In 1799, Traetta was involved in a failed revolution against King Ferdinand IV of Naples. He was arrested for authoring several patriotic, anti-monarchy hymns. He served eight months in prison before he was given a German passport and smuggled into the United States, arriving aboard Mount Vernon, a vessel that belonged to the Derby family of Salem, Massachusetts, on July 3, 1800.

Now known as Philip Trajetta, he settled in Boston, Massachusetts. There he and two partners, François Delochaire Mallet of France and Gottlieb Graupner of Germany, announced in an advertisement in the Boston Gazette on November 24, 1800, the founding of a music academy called the American Conservatorio of Boston. It was the first such institution in the United States and lasted just two years. Two of his orchestral works were performed in Boston in that year, a sinfonia and a violin concerto. There he also wrote some of his early works, including "Washington's Dead March", a patriotic work marking the death of George Washington in December 1799, which remained popular for decades. (Note: The tune is mentioned in passing as if well known in some reports of the early persecution of the Church of Jesus Christ of Latter-day Saints, for example during the 1838 Mormon War. During the American Civil War, a letter to the editor of the Cambridge Chronicle in 1861 described the tune's impact when played at a Union soldier's burial: "I shall never forget the tide of emotion that swept over me as the mournful procession filed with funereal tread across our parade ground — their glorious band (and they have the best band on this side of the Potomac) playing Washington's Dead March. I have heard funeral music — have seen military men buried with the usual honors — but never till then did I feel in all its intensity the solemnity of the ceremony; — never did music stir me so deeply.") In the same year he moved to New York, where he completed The Venetian Maskers, which can be described as the first opera composed in the United States, though it was never staged. In the following two decades he divided his time between New York and Charleston.

He relocated to New York City about 1809 and by 1812 founded the American Conservatorio of New York.

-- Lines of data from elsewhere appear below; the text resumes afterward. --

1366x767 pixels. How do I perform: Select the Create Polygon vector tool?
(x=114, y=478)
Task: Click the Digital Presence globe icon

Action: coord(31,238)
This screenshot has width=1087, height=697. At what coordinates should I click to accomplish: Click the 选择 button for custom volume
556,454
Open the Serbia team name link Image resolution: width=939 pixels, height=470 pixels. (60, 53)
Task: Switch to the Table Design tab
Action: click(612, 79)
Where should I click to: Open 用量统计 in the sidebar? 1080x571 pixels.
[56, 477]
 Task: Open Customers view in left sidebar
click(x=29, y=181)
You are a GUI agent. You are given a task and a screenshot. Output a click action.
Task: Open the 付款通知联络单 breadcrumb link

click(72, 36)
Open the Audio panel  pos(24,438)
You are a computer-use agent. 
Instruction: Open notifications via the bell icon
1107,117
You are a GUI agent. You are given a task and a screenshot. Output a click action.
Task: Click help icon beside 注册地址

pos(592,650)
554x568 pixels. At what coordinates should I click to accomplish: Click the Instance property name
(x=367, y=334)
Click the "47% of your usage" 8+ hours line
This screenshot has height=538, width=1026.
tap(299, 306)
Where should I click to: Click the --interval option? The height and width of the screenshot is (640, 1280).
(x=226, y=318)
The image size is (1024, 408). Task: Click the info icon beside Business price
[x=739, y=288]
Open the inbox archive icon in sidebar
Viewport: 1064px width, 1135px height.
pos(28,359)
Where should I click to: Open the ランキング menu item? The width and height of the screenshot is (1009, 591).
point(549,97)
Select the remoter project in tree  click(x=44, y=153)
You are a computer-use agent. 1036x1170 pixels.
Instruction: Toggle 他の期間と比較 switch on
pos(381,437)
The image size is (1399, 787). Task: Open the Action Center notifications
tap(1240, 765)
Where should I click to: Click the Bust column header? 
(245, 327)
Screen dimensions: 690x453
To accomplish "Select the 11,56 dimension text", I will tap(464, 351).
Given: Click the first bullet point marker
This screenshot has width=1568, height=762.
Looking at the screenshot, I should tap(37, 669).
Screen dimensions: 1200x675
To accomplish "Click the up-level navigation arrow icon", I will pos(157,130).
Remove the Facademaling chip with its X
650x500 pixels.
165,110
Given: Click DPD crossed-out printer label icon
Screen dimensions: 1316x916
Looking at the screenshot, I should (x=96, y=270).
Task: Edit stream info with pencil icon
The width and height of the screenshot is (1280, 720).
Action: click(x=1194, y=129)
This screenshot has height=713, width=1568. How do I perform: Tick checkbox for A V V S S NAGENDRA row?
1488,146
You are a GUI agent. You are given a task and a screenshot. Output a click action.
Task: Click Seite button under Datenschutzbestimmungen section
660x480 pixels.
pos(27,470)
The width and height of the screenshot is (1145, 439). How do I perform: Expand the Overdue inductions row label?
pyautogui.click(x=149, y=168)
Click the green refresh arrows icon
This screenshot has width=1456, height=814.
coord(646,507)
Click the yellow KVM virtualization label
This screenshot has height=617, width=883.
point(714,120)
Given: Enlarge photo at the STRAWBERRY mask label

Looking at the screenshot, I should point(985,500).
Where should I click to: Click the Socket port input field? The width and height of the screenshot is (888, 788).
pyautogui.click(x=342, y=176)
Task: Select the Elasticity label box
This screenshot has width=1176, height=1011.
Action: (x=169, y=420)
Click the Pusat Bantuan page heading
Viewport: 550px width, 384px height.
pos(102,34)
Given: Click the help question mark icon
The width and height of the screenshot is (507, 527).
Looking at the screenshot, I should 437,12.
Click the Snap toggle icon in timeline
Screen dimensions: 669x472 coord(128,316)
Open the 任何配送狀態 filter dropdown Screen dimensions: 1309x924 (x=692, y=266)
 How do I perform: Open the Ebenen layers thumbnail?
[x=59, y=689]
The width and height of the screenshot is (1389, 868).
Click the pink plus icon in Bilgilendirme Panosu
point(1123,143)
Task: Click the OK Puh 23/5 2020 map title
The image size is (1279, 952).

Advertisements for the Conservatorio's concerts at its home on Fulton Street appeared in local newspapers until 1817. He composed a cantata, Jubilate, Peace, to celebrate the Treaty of Ghent, signed on December 24, 1814, that concluded the War of 1812. He conducted its premiere in New York on February 21, 1815.

In the first half of the 1820s, Trajetta settled in Philadelphia, which became his permanent home. By 1828, he founded the American Conservatory in Philadelphia. There he composed two oratorios, Jerusalem in Affliction and Daughter of Zion, which had their premieres in Philadelphia in 1828 and 1829 respectively. A comprehensive history of the oratorio form describes them as "[p]resumably the earliest oratorios composed in America". Trajetta continued to give music lessons at the conservatory and to direct musical performances until his death.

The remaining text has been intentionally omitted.